Pour les travailleurs italiens émigrés en Suisse, il n’était pas toujours facile de faire venir la famille. RDB

Il y a un demi-siècle, Berne et Rome signaient un accord sur les travailleurs italiens émigrés en Suisse. Le texte, qui prévoyait notamment le droit au regroupement familial, suscita alors d'âpres polémiques en Suisse. Les échos de ce débat résonnent encore aujourd'hui.

«Les Suisses se font d’énormes illusions s’ils croient qu’à la longue, nous pouvons demander à notre Etat voisin qu’il nous mette à disposition seulement des bras et qu’il laisse sur place les familles, femmes, enfants et personnes âgées», écrivait le conseiller fédéral Hans Schaffner en août 1964.
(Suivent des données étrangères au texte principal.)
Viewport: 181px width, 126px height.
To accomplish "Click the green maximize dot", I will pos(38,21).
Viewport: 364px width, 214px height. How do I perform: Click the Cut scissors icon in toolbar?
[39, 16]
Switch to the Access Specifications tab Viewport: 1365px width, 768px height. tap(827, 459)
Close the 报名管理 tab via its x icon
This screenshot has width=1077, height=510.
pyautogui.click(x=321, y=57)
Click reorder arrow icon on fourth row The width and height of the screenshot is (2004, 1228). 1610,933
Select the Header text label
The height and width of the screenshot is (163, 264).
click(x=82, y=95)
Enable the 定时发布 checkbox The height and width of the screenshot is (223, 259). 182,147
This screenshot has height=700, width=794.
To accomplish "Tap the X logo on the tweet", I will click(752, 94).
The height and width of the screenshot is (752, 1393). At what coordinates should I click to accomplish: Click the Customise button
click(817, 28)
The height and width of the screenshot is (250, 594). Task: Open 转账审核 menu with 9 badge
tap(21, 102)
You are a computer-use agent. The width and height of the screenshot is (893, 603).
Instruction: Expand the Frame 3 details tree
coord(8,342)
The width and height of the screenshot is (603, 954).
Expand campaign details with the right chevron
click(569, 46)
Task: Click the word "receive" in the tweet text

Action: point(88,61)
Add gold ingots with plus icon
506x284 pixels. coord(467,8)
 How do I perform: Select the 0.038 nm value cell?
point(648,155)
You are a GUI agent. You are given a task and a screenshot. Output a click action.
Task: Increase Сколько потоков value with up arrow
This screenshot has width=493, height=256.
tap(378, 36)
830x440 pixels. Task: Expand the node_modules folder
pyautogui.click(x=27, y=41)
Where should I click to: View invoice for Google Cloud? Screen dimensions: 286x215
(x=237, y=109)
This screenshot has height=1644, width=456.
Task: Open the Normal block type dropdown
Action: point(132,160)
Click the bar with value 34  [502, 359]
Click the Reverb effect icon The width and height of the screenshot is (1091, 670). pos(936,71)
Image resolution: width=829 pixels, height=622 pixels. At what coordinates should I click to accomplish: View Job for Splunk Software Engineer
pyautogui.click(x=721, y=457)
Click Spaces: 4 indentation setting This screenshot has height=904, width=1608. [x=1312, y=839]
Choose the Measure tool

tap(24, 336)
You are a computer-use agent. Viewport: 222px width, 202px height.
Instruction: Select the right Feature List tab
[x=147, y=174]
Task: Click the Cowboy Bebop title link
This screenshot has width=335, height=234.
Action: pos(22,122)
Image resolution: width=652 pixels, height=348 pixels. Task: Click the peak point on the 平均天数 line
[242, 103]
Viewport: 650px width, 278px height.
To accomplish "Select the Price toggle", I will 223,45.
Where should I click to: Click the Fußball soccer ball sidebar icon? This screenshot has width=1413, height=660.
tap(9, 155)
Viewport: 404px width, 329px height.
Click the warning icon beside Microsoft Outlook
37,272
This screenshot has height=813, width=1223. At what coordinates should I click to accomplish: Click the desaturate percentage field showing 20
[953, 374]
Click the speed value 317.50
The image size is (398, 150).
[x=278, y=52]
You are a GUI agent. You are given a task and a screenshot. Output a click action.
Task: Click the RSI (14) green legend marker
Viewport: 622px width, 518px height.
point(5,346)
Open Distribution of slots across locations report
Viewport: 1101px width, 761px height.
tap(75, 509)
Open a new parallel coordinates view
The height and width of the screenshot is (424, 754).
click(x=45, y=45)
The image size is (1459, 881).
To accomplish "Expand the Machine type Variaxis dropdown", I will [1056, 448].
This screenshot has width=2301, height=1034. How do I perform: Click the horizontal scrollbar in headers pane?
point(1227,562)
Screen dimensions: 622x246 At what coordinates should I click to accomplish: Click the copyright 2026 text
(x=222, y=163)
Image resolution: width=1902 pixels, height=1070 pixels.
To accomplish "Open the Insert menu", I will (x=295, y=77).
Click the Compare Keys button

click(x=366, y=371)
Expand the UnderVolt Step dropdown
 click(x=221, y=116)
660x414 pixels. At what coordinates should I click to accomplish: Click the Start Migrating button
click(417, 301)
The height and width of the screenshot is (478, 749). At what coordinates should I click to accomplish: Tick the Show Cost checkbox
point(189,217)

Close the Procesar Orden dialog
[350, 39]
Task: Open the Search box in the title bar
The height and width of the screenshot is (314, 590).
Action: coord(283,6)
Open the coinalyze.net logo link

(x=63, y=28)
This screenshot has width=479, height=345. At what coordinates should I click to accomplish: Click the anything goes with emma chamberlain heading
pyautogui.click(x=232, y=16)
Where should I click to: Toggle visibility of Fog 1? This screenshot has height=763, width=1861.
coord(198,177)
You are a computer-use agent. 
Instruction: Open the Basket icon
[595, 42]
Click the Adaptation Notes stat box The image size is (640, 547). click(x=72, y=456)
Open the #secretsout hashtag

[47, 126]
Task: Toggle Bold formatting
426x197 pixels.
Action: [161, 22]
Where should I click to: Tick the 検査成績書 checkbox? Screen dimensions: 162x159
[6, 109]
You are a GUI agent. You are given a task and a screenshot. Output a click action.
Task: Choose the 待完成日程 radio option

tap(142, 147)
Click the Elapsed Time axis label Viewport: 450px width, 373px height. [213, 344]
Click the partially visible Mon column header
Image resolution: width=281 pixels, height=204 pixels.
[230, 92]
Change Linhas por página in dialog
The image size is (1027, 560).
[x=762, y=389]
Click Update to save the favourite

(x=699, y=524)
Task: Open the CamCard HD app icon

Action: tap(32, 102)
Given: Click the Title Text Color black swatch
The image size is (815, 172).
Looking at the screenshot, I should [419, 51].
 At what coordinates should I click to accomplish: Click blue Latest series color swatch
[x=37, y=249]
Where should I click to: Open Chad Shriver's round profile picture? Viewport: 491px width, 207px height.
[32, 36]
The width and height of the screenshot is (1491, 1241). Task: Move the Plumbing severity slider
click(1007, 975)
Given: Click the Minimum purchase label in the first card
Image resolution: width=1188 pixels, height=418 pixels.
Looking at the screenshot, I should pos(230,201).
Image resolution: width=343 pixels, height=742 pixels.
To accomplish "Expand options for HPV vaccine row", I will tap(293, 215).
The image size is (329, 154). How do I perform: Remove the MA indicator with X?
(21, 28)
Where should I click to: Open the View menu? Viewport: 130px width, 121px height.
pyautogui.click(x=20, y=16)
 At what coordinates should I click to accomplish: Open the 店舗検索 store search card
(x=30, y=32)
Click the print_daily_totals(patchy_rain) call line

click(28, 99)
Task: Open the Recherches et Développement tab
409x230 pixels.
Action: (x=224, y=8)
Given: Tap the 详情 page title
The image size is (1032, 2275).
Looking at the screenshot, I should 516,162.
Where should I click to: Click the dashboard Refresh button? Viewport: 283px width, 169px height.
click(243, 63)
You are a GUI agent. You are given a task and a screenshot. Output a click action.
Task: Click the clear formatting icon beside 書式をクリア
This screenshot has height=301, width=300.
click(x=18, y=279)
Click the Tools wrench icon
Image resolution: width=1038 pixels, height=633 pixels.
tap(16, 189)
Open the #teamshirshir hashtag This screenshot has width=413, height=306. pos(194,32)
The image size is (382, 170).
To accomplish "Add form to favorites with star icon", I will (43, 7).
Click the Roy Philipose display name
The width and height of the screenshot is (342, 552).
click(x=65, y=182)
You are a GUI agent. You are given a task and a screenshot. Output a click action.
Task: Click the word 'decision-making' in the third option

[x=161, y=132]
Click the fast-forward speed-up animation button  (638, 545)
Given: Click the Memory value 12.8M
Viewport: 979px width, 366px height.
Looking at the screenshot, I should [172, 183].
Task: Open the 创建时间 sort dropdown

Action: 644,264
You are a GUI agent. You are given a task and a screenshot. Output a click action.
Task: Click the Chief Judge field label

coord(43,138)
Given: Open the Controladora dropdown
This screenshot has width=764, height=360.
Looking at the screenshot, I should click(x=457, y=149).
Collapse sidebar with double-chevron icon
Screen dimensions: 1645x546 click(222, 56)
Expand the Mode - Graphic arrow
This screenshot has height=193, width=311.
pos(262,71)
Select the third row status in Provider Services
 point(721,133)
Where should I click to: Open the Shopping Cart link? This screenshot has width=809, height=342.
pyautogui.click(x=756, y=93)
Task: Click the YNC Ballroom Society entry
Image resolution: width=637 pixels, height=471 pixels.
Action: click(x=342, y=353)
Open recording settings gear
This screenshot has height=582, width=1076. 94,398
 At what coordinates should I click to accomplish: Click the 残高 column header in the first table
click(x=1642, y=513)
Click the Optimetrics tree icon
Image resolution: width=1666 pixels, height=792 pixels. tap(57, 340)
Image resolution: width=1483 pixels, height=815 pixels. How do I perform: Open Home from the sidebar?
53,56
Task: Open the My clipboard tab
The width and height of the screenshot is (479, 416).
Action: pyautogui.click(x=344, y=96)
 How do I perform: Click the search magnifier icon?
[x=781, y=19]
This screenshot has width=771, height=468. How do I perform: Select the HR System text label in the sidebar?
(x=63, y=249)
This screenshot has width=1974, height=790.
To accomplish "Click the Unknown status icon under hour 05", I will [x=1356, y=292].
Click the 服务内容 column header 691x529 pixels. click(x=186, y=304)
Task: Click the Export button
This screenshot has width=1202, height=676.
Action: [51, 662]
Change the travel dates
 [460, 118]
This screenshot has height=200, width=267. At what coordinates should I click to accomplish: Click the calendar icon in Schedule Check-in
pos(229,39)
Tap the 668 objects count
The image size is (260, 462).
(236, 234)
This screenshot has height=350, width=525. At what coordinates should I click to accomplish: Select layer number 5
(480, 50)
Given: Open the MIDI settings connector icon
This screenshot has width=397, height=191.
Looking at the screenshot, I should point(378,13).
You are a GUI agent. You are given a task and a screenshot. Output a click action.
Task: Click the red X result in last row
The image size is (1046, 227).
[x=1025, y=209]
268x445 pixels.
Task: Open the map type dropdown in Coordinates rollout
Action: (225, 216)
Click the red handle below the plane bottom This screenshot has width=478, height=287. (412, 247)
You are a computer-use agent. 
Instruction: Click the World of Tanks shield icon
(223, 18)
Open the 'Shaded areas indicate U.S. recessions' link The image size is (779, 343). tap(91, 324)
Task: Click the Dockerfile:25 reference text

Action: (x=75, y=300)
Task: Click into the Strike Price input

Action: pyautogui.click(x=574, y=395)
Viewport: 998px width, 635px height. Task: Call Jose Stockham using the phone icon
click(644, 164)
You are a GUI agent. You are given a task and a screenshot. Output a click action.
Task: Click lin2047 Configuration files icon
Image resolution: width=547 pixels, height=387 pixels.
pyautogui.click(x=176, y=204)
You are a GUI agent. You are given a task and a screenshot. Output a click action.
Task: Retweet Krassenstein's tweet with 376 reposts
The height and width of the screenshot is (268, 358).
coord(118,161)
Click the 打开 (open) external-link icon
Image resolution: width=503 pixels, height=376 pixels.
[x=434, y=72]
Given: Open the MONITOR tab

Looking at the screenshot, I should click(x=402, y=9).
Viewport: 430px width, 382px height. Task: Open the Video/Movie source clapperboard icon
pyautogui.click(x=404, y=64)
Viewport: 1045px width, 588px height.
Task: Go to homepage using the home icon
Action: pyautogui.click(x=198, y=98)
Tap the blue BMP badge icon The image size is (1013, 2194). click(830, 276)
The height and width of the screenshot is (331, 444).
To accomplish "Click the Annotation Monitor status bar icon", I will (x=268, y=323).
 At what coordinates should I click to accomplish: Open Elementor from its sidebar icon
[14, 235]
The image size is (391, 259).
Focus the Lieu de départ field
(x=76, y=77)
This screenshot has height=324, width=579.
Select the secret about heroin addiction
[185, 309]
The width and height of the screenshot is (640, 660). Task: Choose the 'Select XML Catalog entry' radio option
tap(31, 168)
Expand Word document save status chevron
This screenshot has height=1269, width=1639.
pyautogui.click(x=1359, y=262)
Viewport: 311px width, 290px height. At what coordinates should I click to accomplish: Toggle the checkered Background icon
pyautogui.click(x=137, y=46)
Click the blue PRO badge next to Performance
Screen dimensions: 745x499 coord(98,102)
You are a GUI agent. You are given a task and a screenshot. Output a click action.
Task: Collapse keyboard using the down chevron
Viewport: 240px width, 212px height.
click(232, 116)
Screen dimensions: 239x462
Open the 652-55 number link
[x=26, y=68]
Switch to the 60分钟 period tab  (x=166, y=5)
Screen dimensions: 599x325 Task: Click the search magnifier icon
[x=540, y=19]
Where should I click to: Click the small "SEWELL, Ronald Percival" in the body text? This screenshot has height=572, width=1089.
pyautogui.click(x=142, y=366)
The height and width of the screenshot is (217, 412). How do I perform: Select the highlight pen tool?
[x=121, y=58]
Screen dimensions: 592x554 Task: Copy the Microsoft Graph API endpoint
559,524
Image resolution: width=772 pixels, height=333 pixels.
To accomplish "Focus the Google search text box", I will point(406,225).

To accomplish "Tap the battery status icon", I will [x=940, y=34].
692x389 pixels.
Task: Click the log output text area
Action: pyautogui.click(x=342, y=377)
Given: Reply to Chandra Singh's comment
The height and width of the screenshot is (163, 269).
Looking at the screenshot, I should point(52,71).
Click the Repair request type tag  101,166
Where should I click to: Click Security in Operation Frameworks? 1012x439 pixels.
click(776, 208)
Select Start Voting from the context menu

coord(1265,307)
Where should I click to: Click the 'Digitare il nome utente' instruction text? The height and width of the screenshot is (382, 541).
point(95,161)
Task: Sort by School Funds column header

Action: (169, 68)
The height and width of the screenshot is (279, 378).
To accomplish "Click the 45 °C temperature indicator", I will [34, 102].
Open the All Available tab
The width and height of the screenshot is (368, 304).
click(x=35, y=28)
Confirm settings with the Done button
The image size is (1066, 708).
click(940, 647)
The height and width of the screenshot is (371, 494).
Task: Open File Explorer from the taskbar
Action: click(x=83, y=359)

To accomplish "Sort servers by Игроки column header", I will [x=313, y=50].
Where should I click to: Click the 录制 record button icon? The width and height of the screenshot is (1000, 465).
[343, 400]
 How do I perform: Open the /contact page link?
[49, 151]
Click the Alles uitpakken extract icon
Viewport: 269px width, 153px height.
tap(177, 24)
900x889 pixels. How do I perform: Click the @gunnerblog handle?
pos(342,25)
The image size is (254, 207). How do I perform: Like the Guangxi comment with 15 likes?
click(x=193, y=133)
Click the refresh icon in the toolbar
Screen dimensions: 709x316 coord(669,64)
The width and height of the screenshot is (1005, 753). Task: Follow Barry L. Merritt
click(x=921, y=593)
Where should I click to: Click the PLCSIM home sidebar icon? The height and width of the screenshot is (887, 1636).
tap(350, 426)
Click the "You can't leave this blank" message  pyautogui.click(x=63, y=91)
Alors ministre de l’Economie, il répondait ainsi dans une lettre adressée à un haut fonctionnaire aux critiques de la presse suisse concernant l’accord entre la Suisse et l’Italie sur les émigrés italiens, accord conclu quelques jours plus tôt et qui devait être ratifié par les parlements respectifs.

Même s’il ne répondait pas à toutes les requêtes de l’Italie, il comprenait des améliorations de taille pour les travailleurs italiens en Suisse: la possibilité de changer d’emploi après cinq ans de résidence en Suisse ou la perspective d’obtenir un permis annuel après cinq ans consécutifs de statut de saisonnier.

La possibilité, pour les Italiens travaillant de façon stable en Suisse, de faire venir leur famille a été le point le plus contesté.

«L’accord de 1964 marquait le tournant du principe de la rotation des travailleurs à celui de l’intégration», souligne Silvia Arlettaz, professeure d’histoire à l’Université de Fribourg et auteure de nombreuses études sur l’histoire de l’immigration en Suisse. «Mais cela a aussi été le détonateur qui a permis au mouvement anti-immigration de se profiler sur la scène nationale et de lancer les initiatives contre la population étrangère».

Une première initiative visant à limiter le nombre d’étrangers en Suisse fut lancée en 1965 par le Parti démocrate-chrétien du canton de Zurich. Repoussée par le parlement fédéral, elle fut retirée en 1968 avant la votation.

La seconde initiative contre la «surpopulation étrangère» fut déposée en mai 1969. Son principal promoteur était James Schwarzenbach, parlementaire du parti d’extrême-droite Action nationale.

L’initiative demandait de fixer un seuil maximal de 10% pour la population étrangère, ce qui aurait signifié le renvoi de 300’000 personnes. Elle fut repoussée en juin 1970 par 54% des électeurs. Huit cantons l’acceptèrent.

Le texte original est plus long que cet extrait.